Our fundamental economic beliefs which we have elevated from a conviction based on observation to an unquestioned truism, is that the free market is the best of all economic systems-the freer the better. Our generation has seen the decisive victory of free-market principles over planned economies. So we stick with this belief, largely oblivious to emerging evidence that while free markets beat planned economies, there may be room for a modification that is even better.

Such evidence stares at us from the performance of several Asian countries in the past few decades. These countries seem to understand that job creation must be the No. 1 objective of state economic policy. The government plays a strategic role in setting the priorities and arraying the forces and organization necessary to achieve this goal. The rapid development of the Asian economies provides numerous illustrations. In a thorough study of the industrial development of East Asia, Robert Wade of the London School of Economics found that these economies turned in precedent-shattering economic performances over the ‘70s and ‘80s in large part because of the effective involvement of the government in targeting the growth of manufacturing industries. 13


In the July/August 2011 Foreign Affairs Magazine, economist Michael Spence more generally writes:


The late American economist Paul Samuelson once said, “Every good cause is worth some inefficiency.” Surely equity and social cohesion are among them. The challenge for the U.S. economy will be to find a place in the rapidly evolving global economy that retains its dynamism and openness while providing all Americans with rewarding employment opportunities and a reasonable degree of equity. This is not a problem to which there are easy answers. As the issue becomes more pressing, ideology and orthodoxy must be set aside, and creativity, flexibility, and pragmatism must be encouraged. The United States will not be able to deduce its way toward the solutions; it will have to experiment its way forward. 


In the 8/30/11 NYT, MIT President Susan Hockfield more specifically writes:

The United States became the world’s largest economy because we invented products and then made them with new processes. With design and fabrication side by side, insights from the factory floor flowed back to the drawing board. Today, our most important task is to restart this virtuous cycle of invention and manufacturing.

Rebuilding our manufacturing capacity requires the demolition of the idea that the United States can thrive on its service sector alone. We need to create at least 20 million jobs in the next decade to offset the effects of the recession and to address our $500 billion trade deficit in manufactured goods. These problems are related, given that the service sector accounts for only 20 percent of world trade.

To make our economy grow, sell more goods to the world, and replenish the work force, we need to restore manufacturing – not the assembly-line jobs of the past, but the high-tech advanced manufacturing of the future….

The United States remains a top producer of advanced technology products.
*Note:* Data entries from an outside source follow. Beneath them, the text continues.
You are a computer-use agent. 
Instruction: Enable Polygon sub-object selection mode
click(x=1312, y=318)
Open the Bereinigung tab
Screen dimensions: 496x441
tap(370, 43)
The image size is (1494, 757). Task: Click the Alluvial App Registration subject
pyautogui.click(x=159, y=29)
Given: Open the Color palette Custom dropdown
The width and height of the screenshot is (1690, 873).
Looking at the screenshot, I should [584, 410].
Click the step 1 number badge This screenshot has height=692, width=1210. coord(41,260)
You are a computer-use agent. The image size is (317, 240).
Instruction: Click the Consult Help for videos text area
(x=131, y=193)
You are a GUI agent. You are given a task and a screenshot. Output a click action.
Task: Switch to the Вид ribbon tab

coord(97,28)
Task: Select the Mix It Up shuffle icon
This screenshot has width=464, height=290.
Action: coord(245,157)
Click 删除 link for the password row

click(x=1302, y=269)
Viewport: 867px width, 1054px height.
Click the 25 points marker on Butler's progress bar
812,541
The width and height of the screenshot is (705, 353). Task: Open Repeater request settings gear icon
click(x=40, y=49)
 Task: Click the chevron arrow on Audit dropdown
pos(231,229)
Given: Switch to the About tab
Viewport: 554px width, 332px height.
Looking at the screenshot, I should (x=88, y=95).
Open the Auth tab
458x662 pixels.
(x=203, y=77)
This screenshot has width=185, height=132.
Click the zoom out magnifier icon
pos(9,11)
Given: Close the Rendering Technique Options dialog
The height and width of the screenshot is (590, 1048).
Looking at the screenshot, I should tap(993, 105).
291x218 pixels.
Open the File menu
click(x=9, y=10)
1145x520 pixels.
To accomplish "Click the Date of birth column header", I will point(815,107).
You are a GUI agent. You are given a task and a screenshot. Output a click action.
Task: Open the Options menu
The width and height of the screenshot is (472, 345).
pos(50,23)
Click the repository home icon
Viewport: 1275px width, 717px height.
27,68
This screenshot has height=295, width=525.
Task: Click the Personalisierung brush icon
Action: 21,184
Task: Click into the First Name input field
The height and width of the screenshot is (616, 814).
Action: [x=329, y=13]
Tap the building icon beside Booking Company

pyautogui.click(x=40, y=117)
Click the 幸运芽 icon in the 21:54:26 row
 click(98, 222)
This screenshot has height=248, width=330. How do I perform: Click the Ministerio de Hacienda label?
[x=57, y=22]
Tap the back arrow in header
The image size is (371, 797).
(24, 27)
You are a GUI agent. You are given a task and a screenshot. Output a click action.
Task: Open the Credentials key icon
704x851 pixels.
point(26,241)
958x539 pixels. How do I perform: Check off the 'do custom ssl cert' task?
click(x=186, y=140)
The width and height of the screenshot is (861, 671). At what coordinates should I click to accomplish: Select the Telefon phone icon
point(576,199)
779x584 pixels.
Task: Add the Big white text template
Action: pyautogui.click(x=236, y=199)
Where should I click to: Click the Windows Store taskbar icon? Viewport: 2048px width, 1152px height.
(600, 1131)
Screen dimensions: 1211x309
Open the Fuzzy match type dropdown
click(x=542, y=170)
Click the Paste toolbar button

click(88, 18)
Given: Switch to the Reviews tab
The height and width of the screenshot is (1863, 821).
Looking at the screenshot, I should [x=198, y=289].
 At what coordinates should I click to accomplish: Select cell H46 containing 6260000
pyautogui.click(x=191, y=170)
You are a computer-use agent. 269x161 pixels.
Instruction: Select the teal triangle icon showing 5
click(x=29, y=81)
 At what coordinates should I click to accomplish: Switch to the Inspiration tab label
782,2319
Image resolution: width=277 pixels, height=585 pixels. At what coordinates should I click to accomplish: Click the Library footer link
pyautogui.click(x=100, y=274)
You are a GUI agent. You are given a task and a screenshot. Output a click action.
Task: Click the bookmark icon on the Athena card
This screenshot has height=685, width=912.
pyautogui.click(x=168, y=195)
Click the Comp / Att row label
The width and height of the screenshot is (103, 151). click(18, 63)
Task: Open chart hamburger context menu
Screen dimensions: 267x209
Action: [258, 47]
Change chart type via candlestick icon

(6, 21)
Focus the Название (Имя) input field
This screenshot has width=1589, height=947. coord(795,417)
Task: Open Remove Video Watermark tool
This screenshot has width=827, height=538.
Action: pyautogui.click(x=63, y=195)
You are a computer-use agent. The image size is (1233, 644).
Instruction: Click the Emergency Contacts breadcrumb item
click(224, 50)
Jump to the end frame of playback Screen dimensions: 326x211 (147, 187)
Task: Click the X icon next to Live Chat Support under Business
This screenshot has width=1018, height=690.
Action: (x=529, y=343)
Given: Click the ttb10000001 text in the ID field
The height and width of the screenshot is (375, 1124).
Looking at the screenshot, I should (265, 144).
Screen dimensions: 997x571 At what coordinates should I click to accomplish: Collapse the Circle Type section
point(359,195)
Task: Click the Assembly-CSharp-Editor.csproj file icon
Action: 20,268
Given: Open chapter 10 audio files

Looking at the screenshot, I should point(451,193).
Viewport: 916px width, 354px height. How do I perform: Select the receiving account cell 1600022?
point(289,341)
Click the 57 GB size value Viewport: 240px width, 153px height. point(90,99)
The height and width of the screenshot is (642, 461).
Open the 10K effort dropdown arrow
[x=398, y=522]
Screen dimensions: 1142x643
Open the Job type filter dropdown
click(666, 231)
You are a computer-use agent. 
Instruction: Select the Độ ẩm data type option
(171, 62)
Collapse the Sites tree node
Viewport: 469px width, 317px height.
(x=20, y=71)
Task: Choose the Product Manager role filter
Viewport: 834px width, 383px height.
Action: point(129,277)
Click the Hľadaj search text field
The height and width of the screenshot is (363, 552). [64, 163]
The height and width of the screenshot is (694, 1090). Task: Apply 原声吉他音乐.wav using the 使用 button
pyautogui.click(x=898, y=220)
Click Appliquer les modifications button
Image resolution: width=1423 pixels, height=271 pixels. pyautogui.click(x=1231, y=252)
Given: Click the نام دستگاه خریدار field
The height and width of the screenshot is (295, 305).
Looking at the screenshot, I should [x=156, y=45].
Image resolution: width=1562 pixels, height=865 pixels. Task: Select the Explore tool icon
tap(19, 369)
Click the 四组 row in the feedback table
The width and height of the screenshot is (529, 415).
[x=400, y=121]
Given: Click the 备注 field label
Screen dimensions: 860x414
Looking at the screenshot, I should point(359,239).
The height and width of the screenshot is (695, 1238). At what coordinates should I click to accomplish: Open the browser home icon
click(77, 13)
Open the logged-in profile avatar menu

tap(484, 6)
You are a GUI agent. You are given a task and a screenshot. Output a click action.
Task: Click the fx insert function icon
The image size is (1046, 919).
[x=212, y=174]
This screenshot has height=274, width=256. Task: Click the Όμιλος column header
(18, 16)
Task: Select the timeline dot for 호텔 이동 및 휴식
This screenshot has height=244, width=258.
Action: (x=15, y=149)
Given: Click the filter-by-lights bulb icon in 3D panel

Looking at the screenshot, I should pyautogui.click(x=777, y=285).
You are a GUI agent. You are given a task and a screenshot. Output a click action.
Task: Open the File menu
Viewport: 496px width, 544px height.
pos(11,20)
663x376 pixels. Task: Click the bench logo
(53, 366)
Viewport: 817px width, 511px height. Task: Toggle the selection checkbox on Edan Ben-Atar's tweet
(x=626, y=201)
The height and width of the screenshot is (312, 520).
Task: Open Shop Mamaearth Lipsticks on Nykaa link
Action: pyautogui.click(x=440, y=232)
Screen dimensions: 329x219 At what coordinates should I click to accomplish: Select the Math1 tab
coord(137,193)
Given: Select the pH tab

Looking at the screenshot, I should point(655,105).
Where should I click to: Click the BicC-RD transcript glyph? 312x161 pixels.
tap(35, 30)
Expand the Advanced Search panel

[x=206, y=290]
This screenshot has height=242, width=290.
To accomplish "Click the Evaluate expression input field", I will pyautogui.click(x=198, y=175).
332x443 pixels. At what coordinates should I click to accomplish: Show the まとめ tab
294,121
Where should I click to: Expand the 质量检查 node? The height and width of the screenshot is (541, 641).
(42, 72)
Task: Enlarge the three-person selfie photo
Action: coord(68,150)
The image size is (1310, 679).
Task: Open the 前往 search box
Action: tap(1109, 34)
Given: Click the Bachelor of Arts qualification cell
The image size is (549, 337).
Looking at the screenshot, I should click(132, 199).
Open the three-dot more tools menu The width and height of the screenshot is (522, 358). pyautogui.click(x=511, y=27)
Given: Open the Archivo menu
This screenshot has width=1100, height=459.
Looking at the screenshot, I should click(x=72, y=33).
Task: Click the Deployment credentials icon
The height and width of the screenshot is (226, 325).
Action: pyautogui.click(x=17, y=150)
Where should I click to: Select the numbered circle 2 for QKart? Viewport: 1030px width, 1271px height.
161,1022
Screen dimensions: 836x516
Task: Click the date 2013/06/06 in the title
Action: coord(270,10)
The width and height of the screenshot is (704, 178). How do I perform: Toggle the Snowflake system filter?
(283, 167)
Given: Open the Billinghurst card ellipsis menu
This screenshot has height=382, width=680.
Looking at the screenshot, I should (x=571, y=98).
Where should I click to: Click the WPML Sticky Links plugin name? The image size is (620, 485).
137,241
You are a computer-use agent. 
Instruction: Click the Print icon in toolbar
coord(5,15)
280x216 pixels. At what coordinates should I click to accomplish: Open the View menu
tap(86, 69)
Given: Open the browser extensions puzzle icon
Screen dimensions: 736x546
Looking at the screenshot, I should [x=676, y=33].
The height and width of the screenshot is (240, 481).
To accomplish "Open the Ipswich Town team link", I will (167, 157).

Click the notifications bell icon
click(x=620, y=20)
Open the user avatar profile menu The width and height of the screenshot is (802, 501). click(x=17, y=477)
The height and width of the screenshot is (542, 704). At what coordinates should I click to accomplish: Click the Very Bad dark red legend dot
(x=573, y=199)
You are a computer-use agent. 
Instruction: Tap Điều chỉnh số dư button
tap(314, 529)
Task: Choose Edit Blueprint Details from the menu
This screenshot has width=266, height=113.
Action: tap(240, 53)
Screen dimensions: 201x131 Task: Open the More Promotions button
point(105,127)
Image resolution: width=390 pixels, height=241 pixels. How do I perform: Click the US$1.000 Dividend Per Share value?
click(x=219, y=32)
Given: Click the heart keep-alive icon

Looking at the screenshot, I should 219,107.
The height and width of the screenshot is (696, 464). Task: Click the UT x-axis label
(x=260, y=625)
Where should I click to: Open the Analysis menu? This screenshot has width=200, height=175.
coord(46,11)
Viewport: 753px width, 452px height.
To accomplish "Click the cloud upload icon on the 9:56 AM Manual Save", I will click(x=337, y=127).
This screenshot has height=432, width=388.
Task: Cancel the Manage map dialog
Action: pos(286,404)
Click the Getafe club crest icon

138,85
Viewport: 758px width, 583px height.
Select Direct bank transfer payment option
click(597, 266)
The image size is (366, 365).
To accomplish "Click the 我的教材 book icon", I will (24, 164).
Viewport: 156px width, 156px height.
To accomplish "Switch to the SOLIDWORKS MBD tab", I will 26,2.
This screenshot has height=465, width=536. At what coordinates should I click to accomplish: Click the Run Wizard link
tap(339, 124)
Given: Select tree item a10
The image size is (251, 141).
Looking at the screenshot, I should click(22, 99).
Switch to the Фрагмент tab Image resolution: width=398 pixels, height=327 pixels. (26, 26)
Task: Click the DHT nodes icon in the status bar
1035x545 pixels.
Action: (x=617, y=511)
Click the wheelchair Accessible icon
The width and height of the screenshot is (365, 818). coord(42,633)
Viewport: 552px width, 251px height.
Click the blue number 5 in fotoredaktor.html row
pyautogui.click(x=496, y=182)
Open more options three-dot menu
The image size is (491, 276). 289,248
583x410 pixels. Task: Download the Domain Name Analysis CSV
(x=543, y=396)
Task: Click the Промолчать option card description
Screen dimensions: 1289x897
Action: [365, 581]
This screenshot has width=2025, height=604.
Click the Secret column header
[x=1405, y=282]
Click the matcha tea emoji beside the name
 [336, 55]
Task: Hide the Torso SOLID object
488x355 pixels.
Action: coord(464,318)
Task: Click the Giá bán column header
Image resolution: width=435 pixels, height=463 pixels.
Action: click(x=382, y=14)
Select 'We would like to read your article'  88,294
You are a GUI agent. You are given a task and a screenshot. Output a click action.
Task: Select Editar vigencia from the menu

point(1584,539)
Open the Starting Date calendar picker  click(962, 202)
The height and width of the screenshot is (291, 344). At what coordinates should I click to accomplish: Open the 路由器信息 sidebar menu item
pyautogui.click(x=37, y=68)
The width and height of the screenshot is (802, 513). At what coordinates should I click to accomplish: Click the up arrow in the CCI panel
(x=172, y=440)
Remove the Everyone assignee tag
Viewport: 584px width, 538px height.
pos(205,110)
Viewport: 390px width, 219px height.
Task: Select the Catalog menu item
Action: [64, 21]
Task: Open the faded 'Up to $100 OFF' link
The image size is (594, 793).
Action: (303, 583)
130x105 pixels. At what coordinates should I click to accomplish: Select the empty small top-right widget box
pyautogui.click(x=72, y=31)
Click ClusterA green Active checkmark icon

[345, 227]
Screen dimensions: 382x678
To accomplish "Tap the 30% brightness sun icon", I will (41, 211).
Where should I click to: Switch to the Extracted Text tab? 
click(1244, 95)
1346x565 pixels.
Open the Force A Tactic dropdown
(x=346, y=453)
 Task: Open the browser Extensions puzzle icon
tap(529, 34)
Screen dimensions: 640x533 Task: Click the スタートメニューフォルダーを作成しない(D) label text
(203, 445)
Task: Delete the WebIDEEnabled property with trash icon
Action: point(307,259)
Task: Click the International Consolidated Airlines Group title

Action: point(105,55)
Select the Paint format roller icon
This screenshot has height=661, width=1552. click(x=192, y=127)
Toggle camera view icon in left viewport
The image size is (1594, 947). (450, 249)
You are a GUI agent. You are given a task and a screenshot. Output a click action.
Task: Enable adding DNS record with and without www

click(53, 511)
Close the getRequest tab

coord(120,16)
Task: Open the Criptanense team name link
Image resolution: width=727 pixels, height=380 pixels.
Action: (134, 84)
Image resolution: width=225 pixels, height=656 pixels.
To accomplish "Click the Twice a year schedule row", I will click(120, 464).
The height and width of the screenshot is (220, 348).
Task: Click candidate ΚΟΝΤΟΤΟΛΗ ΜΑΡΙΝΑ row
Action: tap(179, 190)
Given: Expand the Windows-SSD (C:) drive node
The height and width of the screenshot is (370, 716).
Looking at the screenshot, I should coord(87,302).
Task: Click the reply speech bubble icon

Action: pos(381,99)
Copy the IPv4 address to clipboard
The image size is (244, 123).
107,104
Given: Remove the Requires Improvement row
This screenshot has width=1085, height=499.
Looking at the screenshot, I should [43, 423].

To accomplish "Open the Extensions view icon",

But our dominance has eroded. Ten years ago, we enjoyed a trade surplus in advanced technology manufactured goods; today, that category accounts for an $81 billion annual trade deficit. Countries that used to make inexpensive goods at low cost have developed the capacity to produce high-value goods, making it ever more tempting for American companies to design at home but manufacture abroad.

This not only destroys manufacturing jobs, but also saps our inventive advantage….

The prospect of good manufacturing jobs in the United States is not a fantasy. Germany and Japan enjoy high wages and run major surpluses in manufactured goods; so can we. Our economy will thrive only when we make what we invent.


So, what’s going to help the situation in the short-run? In the 9/2/11 CNN, Harvard’s Kenneth Rogoff said infrastructure projects, properly financed, and certainly not cutting the budget – which would reduce demand. Other than that, economic growth is going to be determined by the long-term fundamentals such as education and, we might add, entrepreneurship and some forms of industrial and trade policy.